Il ressort des pièces produites que monsieur [J] [H] est dépourvu de tout document d’identité ou autre permettant de confirmer la nationalité israelinne ou palestienne qu’il revendique, qu’il est également identifié sous des alias tels [O] [P] , [L] , [B] et qu’il a refusé de parler lors des diligences préalables à son placement en rétention le 16 octobre 2024
Il ressort des pièces produites par le préfet des Bouches du Rhône les diligences suivantes:
— saisine du consulat israelien le 4 novembre 2024
— présentation au consulat tunisien le 21 novembre 2024
— relance de ce consulat le 3 décembre 2024 et le 2 janvier 2025
Le document produit concernant le refus d’audition relate une présentation aux autorités consulaires tunisiennes et non israeliennes .

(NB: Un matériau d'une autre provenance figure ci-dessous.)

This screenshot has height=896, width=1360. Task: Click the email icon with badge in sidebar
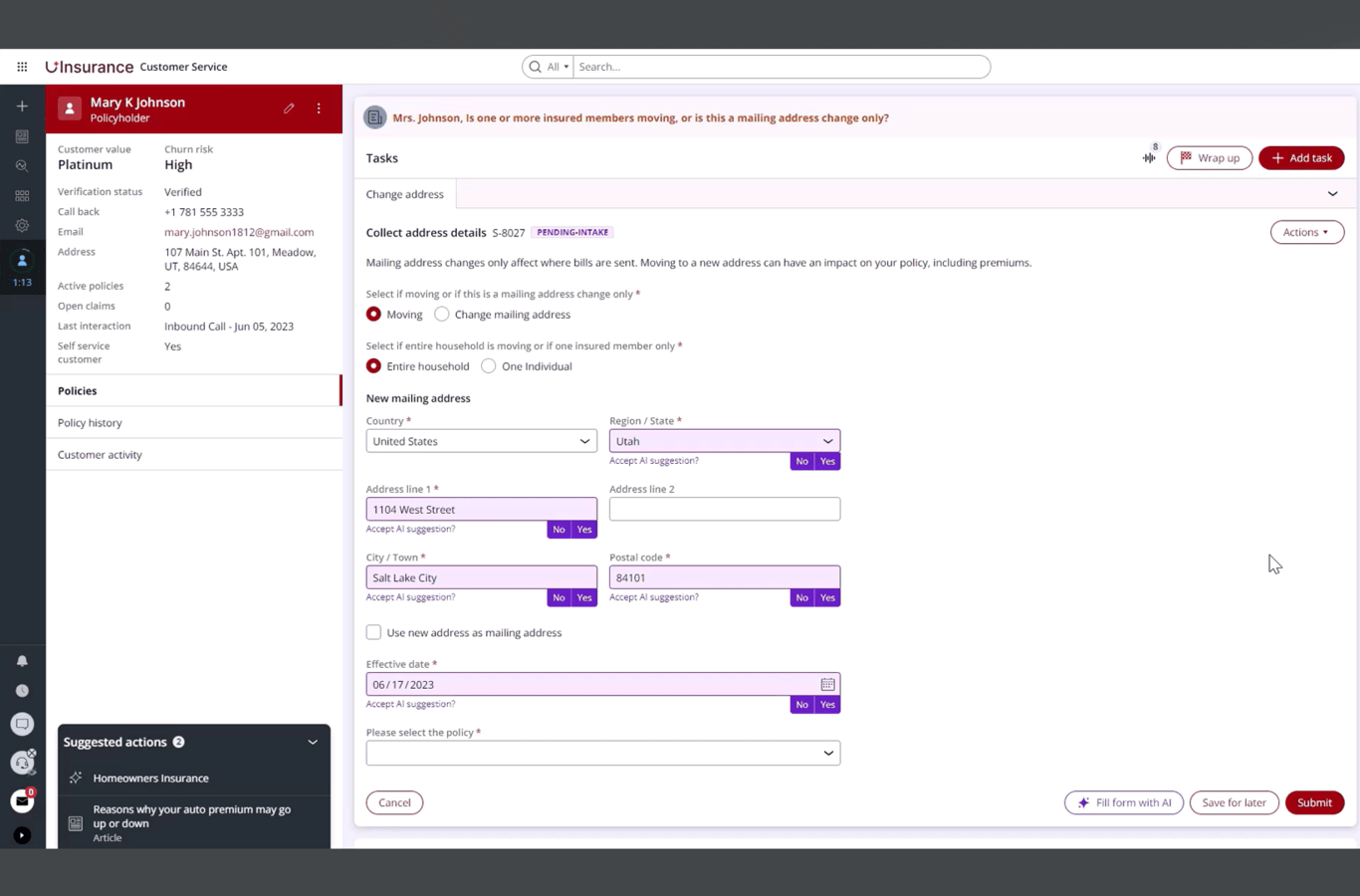[22, 800]
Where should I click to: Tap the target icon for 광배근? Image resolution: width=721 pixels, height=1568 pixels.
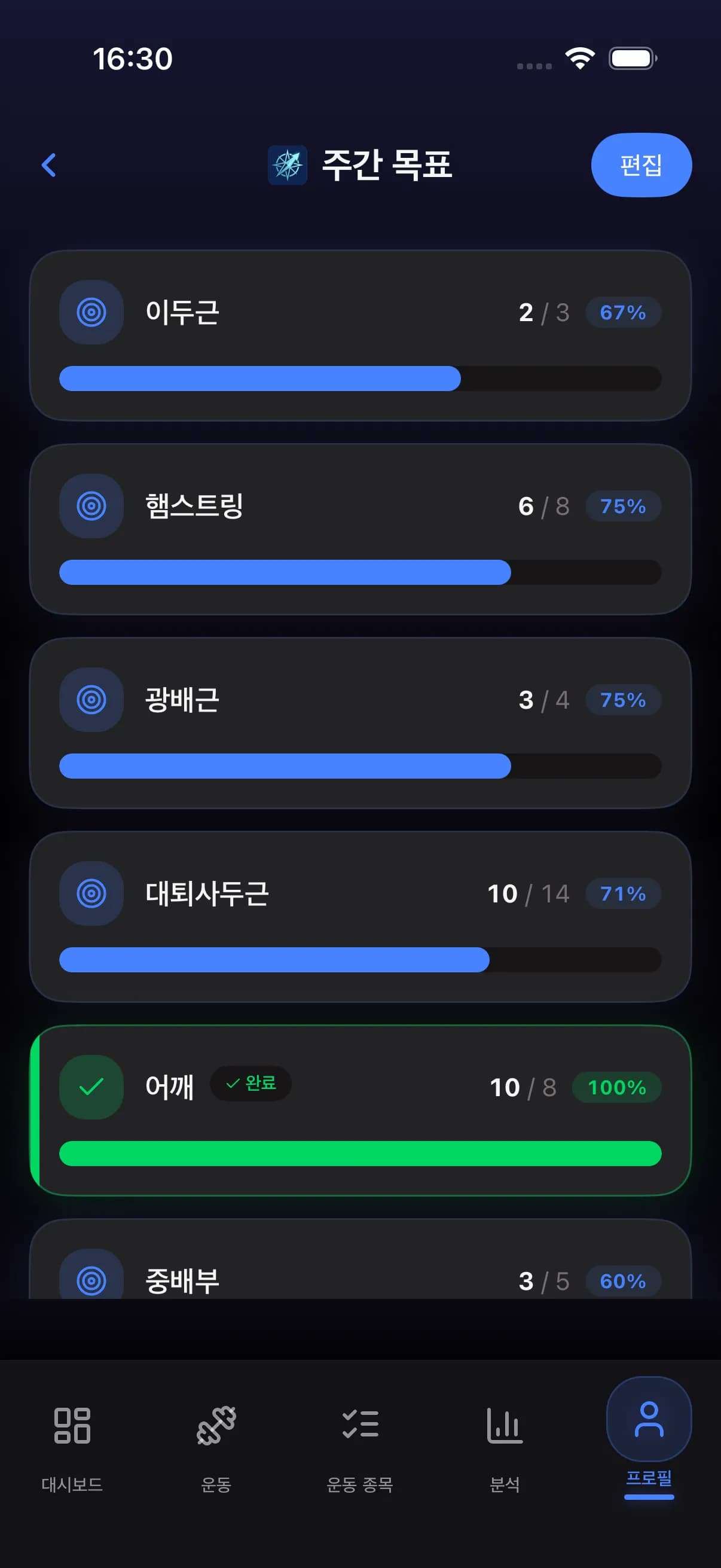point(91,700)
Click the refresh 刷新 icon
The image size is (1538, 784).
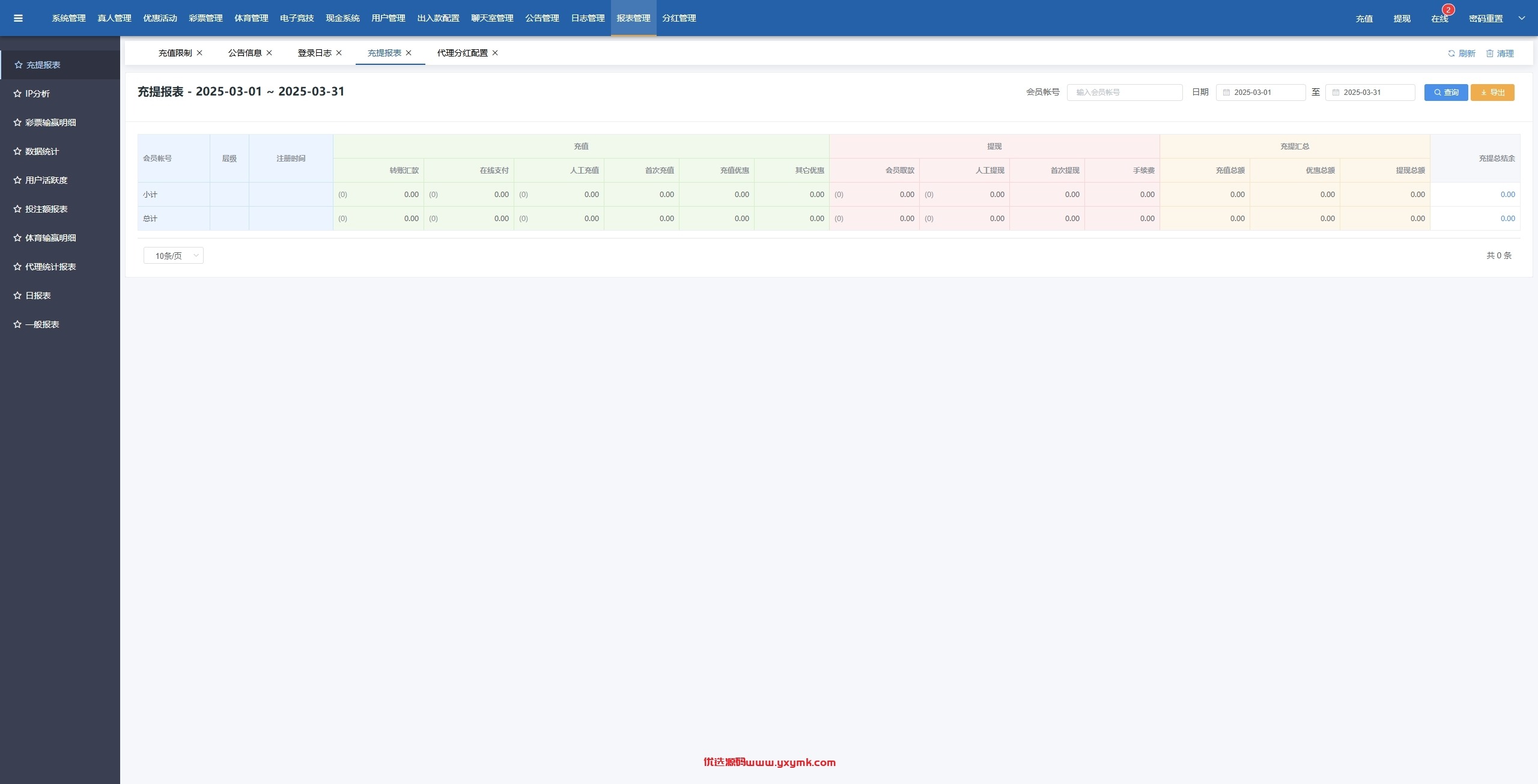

En l’absence de reconnaissance à ce jour de l’intéressé et de réponse des autorités tunisiennes depuis presque 2 mois, sans autre élément de nature à étayer l’imminence de la délivrance de docuements de voyage, la condition de bref délai requise par le 3° du texte susvisé n’est pas remplie
Monsieur [H] a été placement en rétention à sa sortie de détention où il a purgé pluseurs peines d’emprisonnement consécutives à savoir:
— condamnation par le tribunal correctionnel de Marseille le 6 mai 2022 à un an d’emprisonnement pour évasion confoirmée en appel le 25 août 2022 avec révocation de 2 mois d’emprisonnement prononcés par le tribunal correctionnel de Thonon les Bains el 24 mars 2015 pour détention non autorisée de stupéfiants,
— condamnation par le tribunal correctionnel de Marseille le 12 décembre 2022 à la peine de 2 ans d’emprisonnement pour violences ggarvées par deux circonstances suivie d’une incapacité supérieure à 8 jours ainsi qu’à une interdiction remporaire du territoire pour 5 ans.
Il a fait l’objet le 20 décembre 2024 d’une procédure de comparution immédiate pour des faits de violences aggravées au centre de rétentionpour lesquels il indique avoir été condamné à une peine d’amende de 1000 euros.
La réitération très récente de faits délictueux de violences qui fait suite à une peine d’emprisonnement conséquente ( 2 ans) pour des faits de même nature caractérise une menace à l’ordre public actuelle et persistante dans la mesure où le comportement de monsieur [H] confirme la nécessité de l’écarter du territoire prononcée par le tribunal correctionnel en 2022, aucune modification n’étant intervenue dans celui-ci quant au respect des règles
La décison du premier juge sera en conséquence confirmée
PAR CES MOTIFS
Statuant publiquement par décision réputée contradictoire en dernier ressort, après débats en audience publique,
Confirmons l’ordonnance du magistrat désigné pour le contrôle des mesures d’éloignement et de rétention du tribunal judicaire de Marseille en date du 18 Janvier 2025.
Les parties sont avisées qu’elles peuvent se pourvoir en cassation contre cette ordonnance dans un délai de 2 mois à compter de cette notification, le pourvoi devant être formé par déclaration au greffe de la Cour de cassation, signé par un avocat au conseil d’Etat ou de la Cour de cassation.
Le greffier Le président
Reçu et pris connaissance le :
Monsieur [J] [H]
Assisté d’un interprète
COUR D’APPEL D’AIX-EN-PROVENCE
Chambre 1-11, Rétentions Administratives
[Adresse 6]
Téléphone : [XXXXXXXX02] – [XXXXXXXX03] – [XXXXXXXX01]
Courriel : [Courriel 4]
Aix-en-Provence, le 20 Janvier 2025
À
— PREFECTURE DES BOUCHES DU RHONE
— Monsieur le directeur du centre de rétention administrative de [Localité 5]
— Monsieur le procureur général
— Monsieur le greffier du Juge des libertés et de la détention de MARSEILLE
— Maître Anne-laure VIRIOT
NOTIFICATION D’UNE ORDONNANCE
J’ai l’honneur de vous notifier l’ordonnance ci-jointe rendue le 20 Janvier 2025, suite à l’appel interjeté par :
Monsieur [J] [H]
né le 25 Février 1985 à [Localité 7]
de nationalité Palestinienne
Je vous remercie de m’accuser réception du présent envoi.
Le greffier,
VOIE DE RECOURS
Nous prions Monsieur le directeur du centre de rétention administrative de bien vouloir indiquer au retenu qu’il peut se pourvoir en cassation contre cette ordonnance dans un délai de 2 mois à compter de cette notification, le pourvoi devant être formé par déclaration au greffe de la Cour de cassation.